Diversificare i mercati di sbocco del vino, in un contesto internazionale come quello attuale, è diventata una necessità. Non a caso BolognaFiere, dopo la tappa di Londra, prosegue con le strategie di sviluppo internazionale di Slow Wine Fair e Sana Food, portando il proprio modello a Ho Chi Minh City, in Vietnam, con il progetto “Wines Experience” (25-26 giugno), la seconda tappa del format business to business sviluppato da United Experience, in collaborazione con Fiere Italiane Sea e BolognaFiere e che andrà in scena al The Adora Center, uno dei principali centri congressuali della metropoli, con l’obiettivo di promuovere il vino italiano nei mercati strategici internazionali, massimizzando le occasioni di business.

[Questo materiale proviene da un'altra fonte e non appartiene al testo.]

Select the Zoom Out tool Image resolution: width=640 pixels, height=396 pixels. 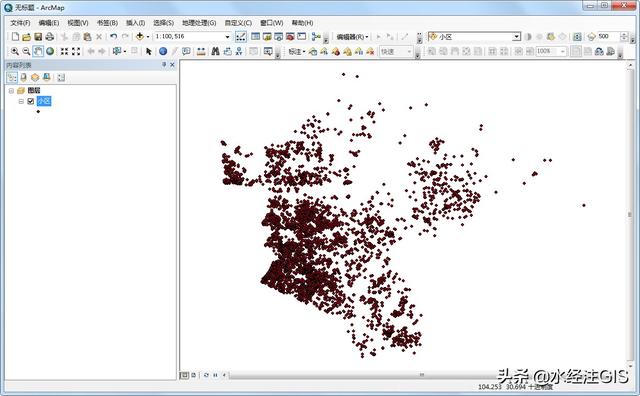(26, 51)
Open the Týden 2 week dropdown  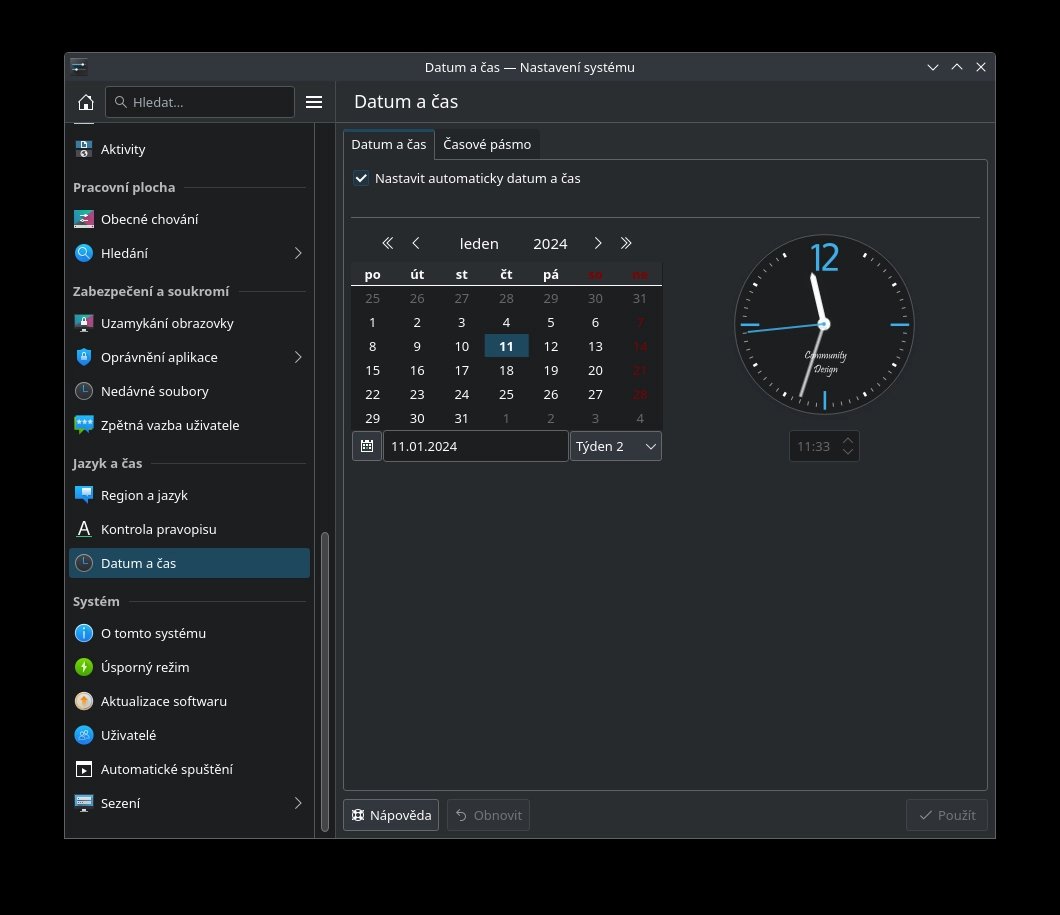point(615,446)
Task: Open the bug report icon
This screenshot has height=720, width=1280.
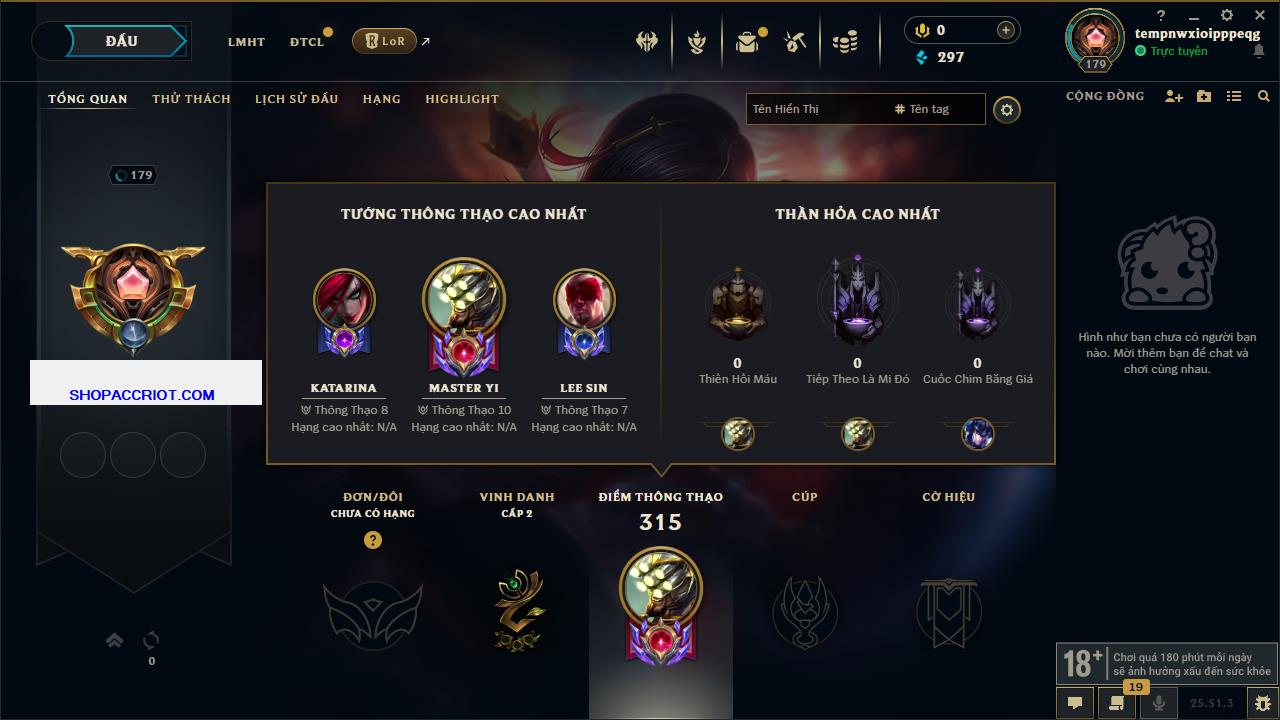Action: (x=1262, y=703)
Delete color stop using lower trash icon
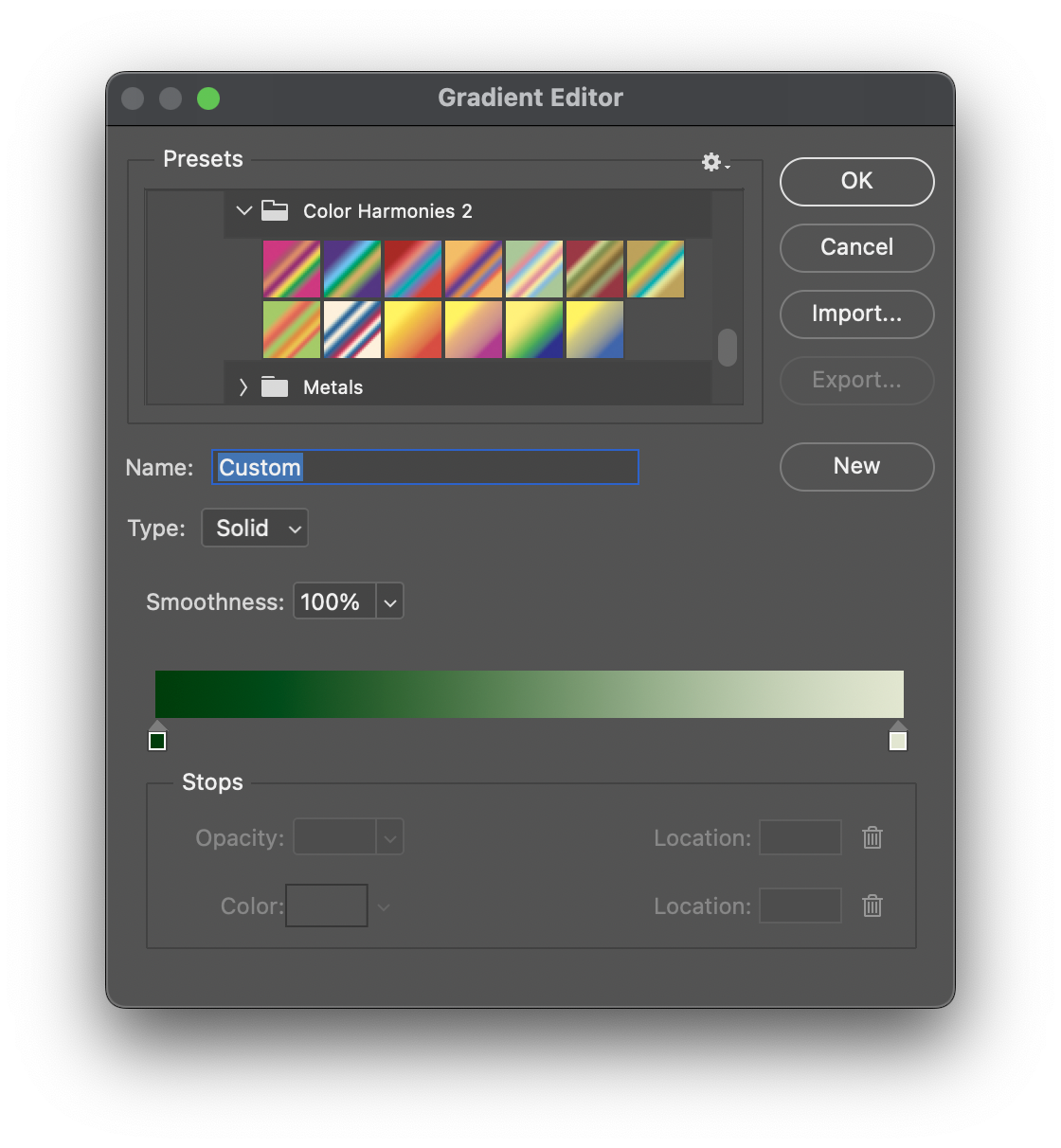This screenshot has width=1061, height=1148. click(872, 906)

Il progetto nasce per creare connessioni concrete tra produttori, importatori, distributori, buyer e operatori dell’horeca attraverso incontri profilati, degustazioni e contenuti di approfondimento. La formula, che supera il tradizionale modello fieristico per favorire relazioni di qualità e appuntamenti ad alto valore attraverso lounge espositive e aree tasting tematiche, è stata particolarmente apprezzata nella sua prima tappa londinese, confermando l’interesse del mercato per un approccio più selettivo ed efficace allo sviluppo del business internazionale.
Per l’edizione vietnamita (un mercato, quello del Vietnam, che, secondo i dati Istat analizzati da WineNews, vale per il vino italiano 15,2 milioni di euro nel 2025, ndr) sono attesi 60 espositori, in un evento che punta a valorizzare il segmento premium ed a consolidare la presenza del vino italiano in uno dei contesti emergenti più dinamici dell’Asia. La scelta del Vietnam si inserisce, infatti, in una strategia precisa di presidio dei mercati ad alto potenziale. Con oltre 100 milioni di abitanti, una popolazione giovane (il 70% ha meno di 35 anni) e una classe media urbana in forte crescita, il Paese rappresenta una delle economie più dinamiche del Sud-Est asiatico, con una crescita media del Pil superiore al 7% negli ultimi 2 anni. Anche il mercato del vino mostra segnali di espansione strutturale (il 2025, sempre secondo i dati Istat analizzati da WineNews, ha avuto una crescita dell’export per il vino italiano del +15,7% sul 2024), trainato dall’urbanizzazione, dall’aumento del reddito disponibile e dall’affermazione di nuovi modelli di consumo legati a lifestyle internazionali. Secondo le stime di settore, il comparto vinicolo vietnamita potrebbe raggiungere un valore compreso tra 662 milioni e oltre 1 miliardo di dollari entro il 2030, con particolare crescita del segmento premium. Ho Chi Minh City e Hanoi rappresentano, oggi, oltre il 50% del mercato food & beverage nazionale. E, in questo contesto, il vino italiano occupa già una posizione di rilievo: l’Italia è, infatti, il secondo esportatore di vino in Vietnam per valore, dietro soltanto alla Francia. La crescente diffusione della ristorazione internazionale, di wine bar specializzati e di attività di formazione conferma, infatti, un interesse sempre più maturo verso il made in Italy.
Il Vietnam rappresenta, inoltre, un hub strategico per l’intera area Asean grazie alla sua rete di accordi commerciali internazionali, tra cui l’Evfta, l’accordo di libero scambio tra Unione Europea e Vietnam, che favorisce progressivamente l’accesso dei prodotti agroalimentari europei e italiani nel Paese.
Con la tappa di Ho Chi Minh City, “Wines Experience” consolida, così, il proprio percorso internazionale dopo Londra (26-27 aprile) e prima dell’appuntamento di Città del Messico (5-6 novembre), confermando la volontà di costruire una piattaforma globale dedicata al vino italiano nei mercati a maggiore potenziale di sviluppo.